Why would people NOT want to bicycle all the way around San Diego Bay? Here’s my guess.
- Because they don’t like biking anywhere.
- Because they don’t realize how awesome the sights are.
- Because they think it would be too hard.
- Because they don’t know the route.
Although I can understand the first excuse, until this morning, the fourth was mine. From the ferry landing, I had ridden down the Silver Strand several years ago. But then I’d turned back because the dedicated bike path stopped in the middle of the South Bay, and the thought of threading my way back to downtown San Diego through the surface streets of eastern Imperial Beach, Chula Vista, and National City felt too daunting.
That trip through Coronado and the Strand did make it clear to me how splendid the (western) bayside scenery is, and I’d heard last year about the completion of the bike trail in that section of the South Bay’s eastern quadrant where I had previously been stymied. I still had a few doubts about whether I was fit enough to ride for 26 miles and enjoy it. (I don’t bike routinely.)
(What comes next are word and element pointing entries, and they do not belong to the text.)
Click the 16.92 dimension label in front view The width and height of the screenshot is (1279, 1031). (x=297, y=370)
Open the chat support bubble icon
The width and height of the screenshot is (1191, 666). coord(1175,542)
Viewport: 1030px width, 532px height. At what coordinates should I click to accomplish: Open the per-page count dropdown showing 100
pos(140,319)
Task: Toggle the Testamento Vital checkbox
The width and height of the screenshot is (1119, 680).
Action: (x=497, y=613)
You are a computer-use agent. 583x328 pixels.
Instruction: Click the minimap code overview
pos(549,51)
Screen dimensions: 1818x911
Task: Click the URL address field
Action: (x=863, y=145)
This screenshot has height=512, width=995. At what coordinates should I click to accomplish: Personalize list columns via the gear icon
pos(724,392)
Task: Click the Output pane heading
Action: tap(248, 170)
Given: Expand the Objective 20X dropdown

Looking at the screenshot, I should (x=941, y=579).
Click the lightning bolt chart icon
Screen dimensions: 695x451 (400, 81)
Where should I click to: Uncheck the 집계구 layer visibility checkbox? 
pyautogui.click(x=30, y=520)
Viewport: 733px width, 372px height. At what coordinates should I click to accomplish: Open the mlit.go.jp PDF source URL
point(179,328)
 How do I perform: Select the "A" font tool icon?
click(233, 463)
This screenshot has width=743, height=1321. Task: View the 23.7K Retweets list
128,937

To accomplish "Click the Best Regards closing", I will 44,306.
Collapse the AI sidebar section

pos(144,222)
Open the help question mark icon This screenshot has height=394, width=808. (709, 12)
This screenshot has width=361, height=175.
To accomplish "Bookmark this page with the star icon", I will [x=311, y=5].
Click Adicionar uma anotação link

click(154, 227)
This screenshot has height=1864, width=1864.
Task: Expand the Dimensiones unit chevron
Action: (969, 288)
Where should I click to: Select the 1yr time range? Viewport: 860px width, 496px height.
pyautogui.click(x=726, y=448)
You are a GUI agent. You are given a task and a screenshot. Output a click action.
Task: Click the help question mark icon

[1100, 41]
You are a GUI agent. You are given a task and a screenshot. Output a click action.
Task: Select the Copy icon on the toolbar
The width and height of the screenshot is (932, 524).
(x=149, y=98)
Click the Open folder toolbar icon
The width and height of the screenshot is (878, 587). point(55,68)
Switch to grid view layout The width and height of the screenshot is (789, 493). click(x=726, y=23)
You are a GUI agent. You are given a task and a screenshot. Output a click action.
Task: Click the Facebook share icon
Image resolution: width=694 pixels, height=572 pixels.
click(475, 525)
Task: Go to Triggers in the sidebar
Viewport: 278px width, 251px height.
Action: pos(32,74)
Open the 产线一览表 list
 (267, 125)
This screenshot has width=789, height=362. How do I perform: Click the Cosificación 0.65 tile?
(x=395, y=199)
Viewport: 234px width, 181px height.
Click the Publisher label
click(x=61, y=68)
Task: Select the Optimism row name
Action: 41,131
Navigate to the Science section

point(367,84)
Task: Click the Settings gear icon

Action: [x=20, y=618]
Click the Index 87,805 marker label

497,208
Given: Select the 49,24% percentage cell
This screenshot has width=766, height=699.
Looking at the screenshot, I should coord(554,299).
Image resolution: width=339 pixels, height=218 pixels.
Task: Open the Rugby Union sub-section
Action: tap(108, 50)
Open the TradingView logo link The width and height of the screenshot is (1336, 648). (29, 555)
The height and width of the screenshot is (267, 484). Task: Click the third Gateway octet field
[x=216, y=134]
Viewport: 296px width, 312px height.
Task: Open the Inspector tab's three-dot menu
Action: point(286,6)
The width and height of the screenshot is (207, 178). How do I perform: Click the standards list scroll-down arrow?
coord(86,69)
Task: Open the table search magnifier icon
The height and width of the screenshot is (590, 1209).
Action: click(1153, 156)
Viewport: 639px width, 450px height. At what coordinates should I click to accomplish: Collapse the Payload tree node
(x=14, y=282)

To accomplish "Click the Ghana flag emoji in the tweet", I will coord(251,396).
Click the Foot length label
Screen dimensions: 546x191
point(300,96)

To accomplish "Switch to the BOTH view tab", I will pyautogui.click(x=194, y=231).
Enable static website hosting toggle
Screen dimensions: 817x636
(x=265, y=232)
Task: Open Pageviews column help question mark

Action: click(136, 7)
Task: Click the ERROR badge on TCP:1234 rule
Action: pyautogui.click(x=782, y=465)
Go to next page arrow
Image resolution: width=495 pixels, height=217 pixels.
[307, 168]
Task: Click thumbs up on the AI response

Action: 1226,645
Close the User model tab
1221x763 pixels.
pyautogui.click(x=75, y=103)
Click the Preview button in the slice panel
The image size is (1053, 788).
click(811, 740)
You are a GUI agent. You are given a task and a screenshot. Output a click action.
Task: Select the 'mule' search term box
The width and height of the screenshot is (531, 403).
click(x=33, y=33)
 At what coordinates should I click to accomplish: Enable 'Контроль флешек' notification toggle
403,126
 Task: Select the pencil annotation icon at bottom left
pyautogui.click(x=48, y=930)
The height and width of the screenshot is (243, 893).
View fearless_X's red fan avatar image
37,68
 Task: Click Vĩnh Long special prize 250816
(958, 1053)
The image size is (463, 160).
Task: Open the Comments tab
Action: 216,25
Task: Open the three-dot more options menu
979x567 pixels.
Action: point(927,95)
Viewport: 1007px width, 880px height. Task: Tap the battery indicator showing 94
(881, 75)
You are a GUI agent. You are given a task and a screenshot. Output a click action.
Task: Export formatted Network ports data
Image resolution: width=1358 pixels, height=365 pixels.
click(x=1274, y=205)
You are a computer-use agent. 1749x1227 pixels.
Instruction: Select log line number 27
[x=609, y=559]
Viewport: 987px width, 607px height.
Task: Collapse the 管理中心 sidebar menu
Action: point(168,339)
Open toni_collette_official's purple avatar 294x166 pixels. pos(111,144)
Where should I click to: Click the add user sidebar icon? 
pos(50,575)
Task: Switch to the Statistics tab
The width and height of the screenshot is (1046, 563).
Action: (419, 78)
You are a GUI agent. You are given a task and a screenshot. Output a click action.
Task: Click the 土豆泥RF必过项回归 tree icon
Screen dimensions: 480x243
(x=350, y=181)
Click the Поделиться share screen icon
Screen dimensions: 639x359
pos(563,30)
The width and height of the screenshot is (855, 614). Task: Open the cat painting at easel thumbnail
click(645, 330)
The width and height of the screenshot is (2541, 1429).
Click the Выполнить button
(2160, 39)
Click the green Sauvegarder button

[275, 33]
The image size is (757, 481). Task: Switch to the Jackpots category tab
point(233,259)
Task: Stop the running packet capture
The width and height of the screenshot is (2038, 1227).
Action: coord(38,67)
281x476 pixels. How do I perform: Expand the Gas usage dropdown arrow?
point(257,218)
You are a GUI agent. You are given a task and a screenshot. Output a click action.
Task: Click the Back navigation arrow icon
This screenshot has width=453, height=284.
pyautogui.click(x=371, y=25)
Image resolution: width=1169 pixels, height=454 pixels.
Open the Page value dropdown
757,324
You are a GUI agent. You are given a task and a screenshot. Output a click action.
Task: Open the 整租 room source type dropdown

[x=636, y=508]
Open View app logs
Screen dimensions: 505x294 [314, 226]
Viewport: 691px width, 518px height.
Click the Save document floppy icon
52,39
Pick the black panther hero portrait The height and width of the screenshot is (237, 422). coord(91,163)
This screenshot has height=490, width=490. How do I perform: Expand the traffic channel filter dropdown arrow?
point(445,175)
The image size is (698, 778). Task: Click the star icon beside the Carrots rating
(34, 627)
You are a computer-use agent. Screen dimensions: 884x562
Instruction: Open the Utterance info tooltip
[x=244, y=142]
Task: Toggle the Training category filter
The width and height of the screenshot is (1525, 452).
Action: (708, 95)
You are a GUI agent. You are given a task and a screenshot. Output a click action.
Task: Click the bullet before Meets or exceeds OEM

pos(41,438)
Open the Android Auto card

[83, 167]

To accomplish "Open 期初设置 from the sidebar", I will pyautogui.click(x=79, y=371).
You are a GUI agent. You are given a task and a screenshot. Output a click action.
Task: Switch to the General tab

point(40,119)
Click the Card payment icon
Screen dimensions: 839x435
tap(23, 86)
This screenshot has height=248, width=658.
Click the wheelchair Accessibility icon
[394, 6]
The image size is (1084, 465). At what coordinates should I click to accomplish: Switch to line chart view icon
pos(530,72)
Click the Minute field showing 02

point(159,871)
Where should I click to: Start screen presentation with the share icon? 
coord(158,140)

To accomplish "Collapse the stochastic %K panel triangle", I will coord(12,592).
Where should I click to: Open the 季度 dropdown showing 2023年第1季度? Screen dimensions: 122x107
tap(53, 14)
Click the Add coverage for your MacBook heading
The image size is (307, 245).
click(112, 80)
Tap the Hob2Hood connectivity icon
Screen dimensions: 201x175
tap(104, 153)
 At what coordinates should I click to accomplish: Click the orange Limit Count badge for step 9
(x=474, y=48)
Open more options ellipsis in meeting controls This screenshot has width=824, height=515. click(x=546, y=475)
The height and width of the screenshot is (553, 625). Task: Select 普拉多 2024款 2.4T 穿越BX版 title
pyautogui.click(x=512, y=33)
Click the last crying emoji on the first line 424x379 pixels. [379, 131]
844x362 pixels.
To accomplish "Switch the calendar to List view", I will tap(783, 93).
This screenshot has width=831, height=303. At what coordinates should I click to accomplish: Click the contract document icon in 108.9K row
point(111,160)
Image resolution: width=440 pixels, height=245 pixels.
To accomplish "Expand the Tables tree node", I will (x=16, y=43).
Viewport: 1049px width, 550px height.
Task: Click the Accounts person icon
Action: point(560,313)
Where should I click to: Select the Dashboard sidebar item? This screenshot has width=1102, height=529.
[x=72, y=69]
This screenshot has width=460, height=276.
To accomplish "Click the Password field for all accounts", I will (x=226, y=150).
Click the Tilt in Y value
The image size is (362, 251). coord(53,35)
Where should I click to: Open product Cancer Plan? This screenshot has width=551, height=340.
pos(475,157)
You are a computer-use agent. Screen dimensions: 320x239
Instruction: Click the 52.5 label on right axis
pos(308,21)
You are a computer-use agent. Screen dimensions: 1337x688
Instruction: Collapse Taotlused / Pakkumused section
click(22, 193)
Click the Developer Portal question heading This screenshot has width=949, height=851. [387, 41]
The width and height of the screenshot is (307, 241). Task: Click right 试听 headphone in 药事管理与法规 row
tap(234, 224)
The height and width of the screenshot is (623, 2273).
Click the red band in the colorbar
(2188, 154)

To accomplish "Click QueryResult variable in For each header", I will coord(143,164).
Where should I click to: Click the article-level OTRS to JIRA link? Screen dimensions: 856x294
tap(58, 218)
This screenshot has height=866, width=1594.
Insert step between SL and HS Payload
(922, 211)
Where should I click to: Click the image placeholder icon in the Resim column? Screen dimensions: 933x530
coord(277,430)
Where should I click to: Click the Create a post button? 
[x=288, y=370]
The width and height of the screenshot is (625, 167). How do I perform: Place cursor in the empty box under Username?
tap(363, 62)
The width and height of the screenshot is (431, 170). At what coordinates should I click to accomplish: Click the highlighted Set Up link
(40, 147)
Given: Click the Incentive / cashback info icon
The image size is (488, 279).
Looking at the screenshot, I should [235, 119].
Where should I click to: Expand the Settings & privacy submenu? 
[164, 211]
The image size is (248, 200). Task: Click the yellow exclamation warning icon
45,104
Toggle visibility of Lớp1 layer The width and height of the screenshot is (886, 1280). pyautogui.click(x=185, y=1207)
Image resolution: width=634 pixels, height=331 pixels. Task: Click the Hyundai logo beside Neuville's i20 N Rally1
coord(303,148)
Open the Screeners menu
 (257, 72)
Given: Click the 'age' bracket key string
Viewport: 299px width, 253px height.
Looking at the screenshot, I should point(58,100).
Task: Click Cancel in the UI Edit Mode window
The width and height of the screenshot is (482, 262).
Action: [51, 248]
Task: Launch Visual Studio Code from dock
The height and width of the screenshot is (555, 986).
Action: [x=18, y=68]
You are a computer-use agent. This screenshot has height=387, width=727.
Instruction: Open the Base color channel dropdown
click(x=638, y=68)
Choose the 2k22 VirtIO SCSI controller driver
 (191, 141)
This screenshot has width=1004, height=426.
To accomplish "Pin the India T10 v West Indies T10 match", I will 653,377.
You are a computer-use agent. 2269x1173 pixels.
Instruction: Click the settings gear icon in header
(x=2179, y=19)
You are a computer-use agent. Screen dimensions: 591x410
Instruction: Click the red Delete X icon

But when I heard about this year’s “Bike the Bay” event, I couldn’t resist. This morning I was one of the 2700 riders who pedalled south from Embarcadero Marina Park South starting just after 7 a.m. A little more than two and a quarter hours later, I was back with a solid answer to to the fitness question: it felt easy. No part of me was sore! Even the toughest part — climbing the incline to the highest part of the Coronado Bridge — seemed a breeze, fueled as I was by adrenaline and aided by my bike’s highest gears.
Sponsored by the San Diego County Bicycle Coalition (which works to improve biking facilities throughout the county), the ride was not competitive. It felt congenial; never scary. On the bridge, we got two of the five lanes, and the staging of the rider departures made the crowd thin enough that my pre-race nightmare of getting jostled over the side never came anywhere close to materializing.
The rest of the ride offered a salad of surfaces and ways of interacting with other traffic. The SANDAG website says that about 13 miles of the so-called “Bayshore Bikeway” are dedicated bike paths. After this morning, I can testify that some of those are magni
ficent. One stretch north of E Street in Chula Vista adjoins the freeway but feels protected from it and offers terrific views of the Highway 54 on-ramps and the Sweetwater River (spanned by a wonderful bridge named after longtme biking enthusiast Gordy Shields). On the recently completed path along the bay’s southern shore, you feel you’re gliding over the wetlands. I gawked with delight at the Western Salt Works’ otherworldly evaporational ponds.
The worst ride came just north of the entrance to Naval Station San Diego. Pocked and buckling, the roadway there also is crossed by rail track that caught the wheel of at least one rider this morning (and brought her crashing down). But that stretch passes NASSCO (San Diego biggest ship builder), and the views (there and elsewhere along the working waterfront) make up for their unloveliness by being so interesting.
This is a ride worth doing more than once, I concluded. If one can do without the bridge-crossing part of the program, it’s accessible at any time. The next time I attempt it, I’ll probably reverse my trip of this morning: park at the Embarcardero downtown, bicycle due south, and return north up the Strand and through Coronado to the ferry landing. Bikes are welcome (for free) on the ferries that depart from there back to the Embarcadero hourly on the half hour. Cost to the rider is $3.75. Detailed directions to the route are worth printing out.